(Records for locating displayed items)
=======

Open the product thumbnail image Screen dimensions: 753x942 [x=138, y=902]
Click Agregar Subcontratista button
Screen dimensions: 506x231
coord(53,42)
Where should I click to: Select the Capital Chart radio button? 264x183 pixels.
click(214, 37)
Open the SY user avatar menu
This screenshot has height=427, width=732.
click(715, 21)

=======

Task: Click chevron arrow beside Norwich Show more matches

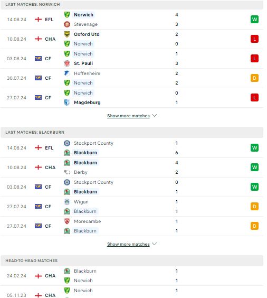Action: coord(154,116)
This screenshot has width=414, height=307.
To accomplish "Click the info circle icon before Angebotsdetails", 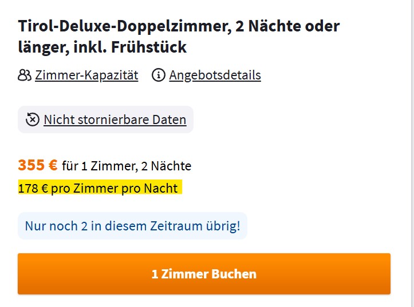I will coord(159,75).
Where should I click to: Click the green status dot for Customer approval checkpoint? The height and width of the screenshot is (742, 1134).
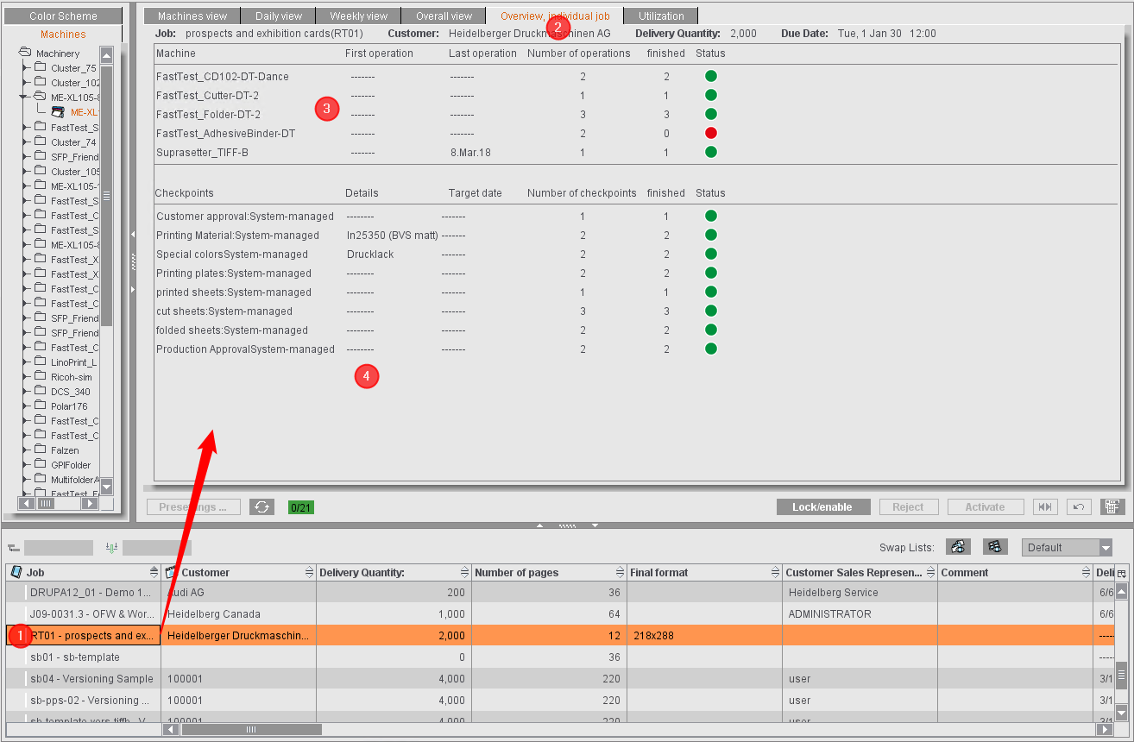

=======

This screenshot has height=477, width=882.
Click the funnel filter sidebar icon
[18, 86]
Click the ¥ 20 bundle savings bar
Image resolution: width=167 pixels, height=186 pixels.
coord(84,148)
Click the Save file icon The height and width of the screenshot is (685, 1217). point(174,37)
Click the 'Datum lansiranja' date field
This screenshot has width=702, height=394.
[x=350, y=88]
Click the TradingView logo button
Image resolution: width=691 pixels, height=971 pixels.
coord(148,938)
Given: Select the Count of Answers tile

=======

Task requirements - Repeat the entries word for word, from the line with "Click the Save" up to and including the line with "Given: Select the Count of Answers tile".

Task response -
Click the Save file icon The height and width of the screenshot is (685, 1217). point(174,37)
Click the 'Datum lansiranja' date field
This screenshot has width=702, height=394.
[x=350, y=88]
Click the TradingView logo button
Image resolution: width=691 pixels, height=971 pixels.
coord(148,938)
Given: Select the Count of Answers tile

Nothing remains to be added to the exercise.